Patients: If you have new onset of tremor or slowness, or if a care provider says you may have PD, don’t wait until your condition worsens to the point that you feel you need treatment. Seek evaluation with a specialist as soon as possible. If you are diagnosed with PD, ask about clinical trials. Search online for open trials you can enroll in by visiting ClinicalTrials.gov and Parkinson.org/ClinicalTrials. In addition, if you are diagnosed with PD and your doctor wants to begin medication immediately, consider seeking a second opinion from a center that conducts clinical trials. If you explain that you were recently diagnosed and interested in learning about clinical trials that center will often quickly provide you with an appointment.

Our ability to test promising new potential disease slowing therapies depends on both patients and health care providers understanding the critical value of the Golden Year in PD. I hope that individuals with early PD will consider participating in clinical trials, and the earlier, the better.

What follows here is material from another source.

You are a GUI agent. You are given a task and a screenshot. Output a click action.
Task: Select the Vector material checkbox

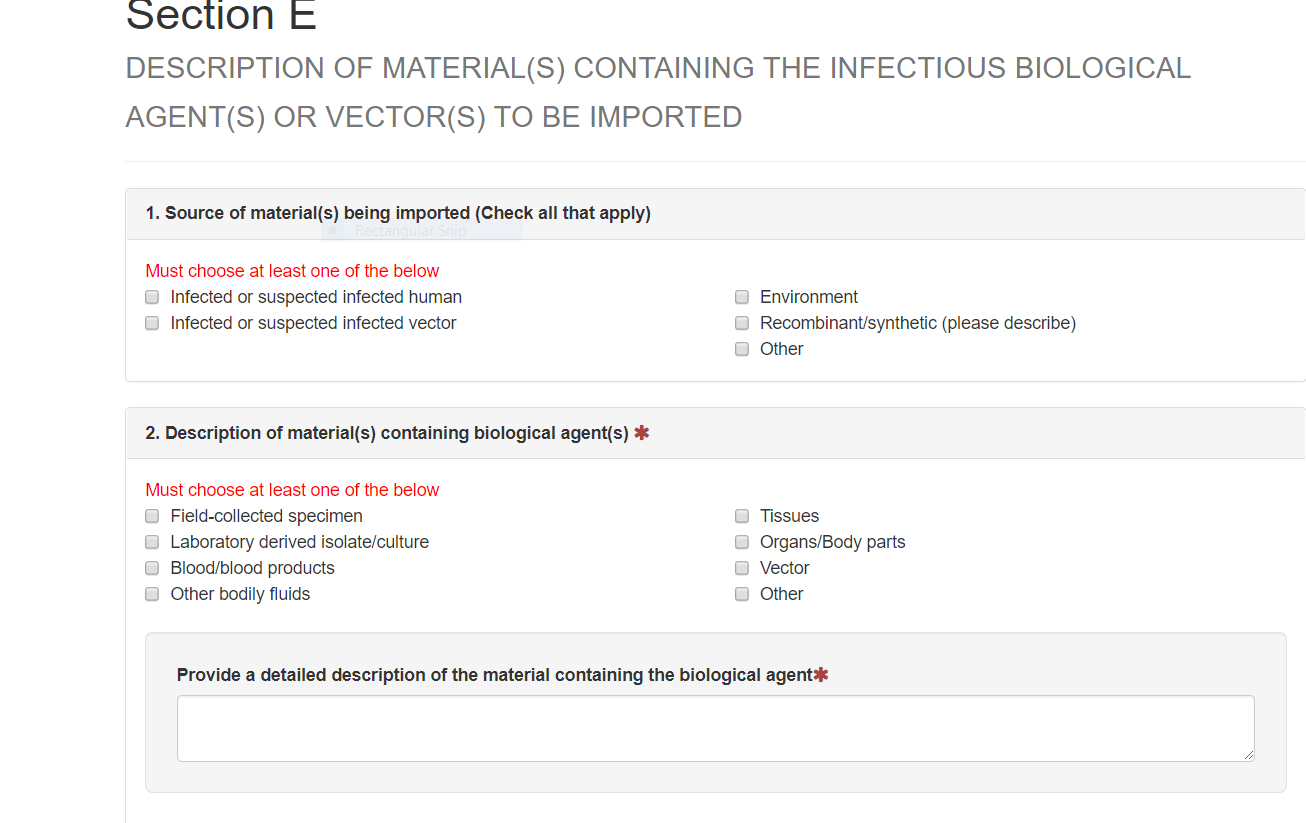pos(742,568)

The journey to a cure will likely be incremental. If a medication does not work, we want to find out, discard it, and move on to other promising new therapies. Once we demonstrate that a therapy can slow disease progression, we will want to improve on it or find other therapies that can also slow progression and perhaps use them together.

We also need to ensure that clinical trials are designed to meet the needs and priorities of the PD community. This can only be done by working with people with PD to design and implement clinical trials, such as is done in the Parkinson’s Foundation Parkinson's Advocates in Research program. This model of patient engagement in research is being increasingly mandated by regulatory agencies and study sponsors as critical to the research process. Finally, we must be sure study participants and people with PD involved in research represent the diverse PD population to ensure that new treatments benefit the greater PD community. Once we can slow disease progression sufficiently and can identify patients early enough (even before the onset of slowness, stiffness and tremor), the result will be equal to having a cure. 

This article was written by Robert A. Hauser, MD, MBA, University of South Florida Parkinson's Disease and Movement Disorders Center, a Parkinson’s Foundation Center of Excellence. Dr. Hauser’s primary research interest is in the development of new medical and surgical treatments for Parkinson's, tremor, tardive dyskinesia, dystonia, and restless legs syndrome.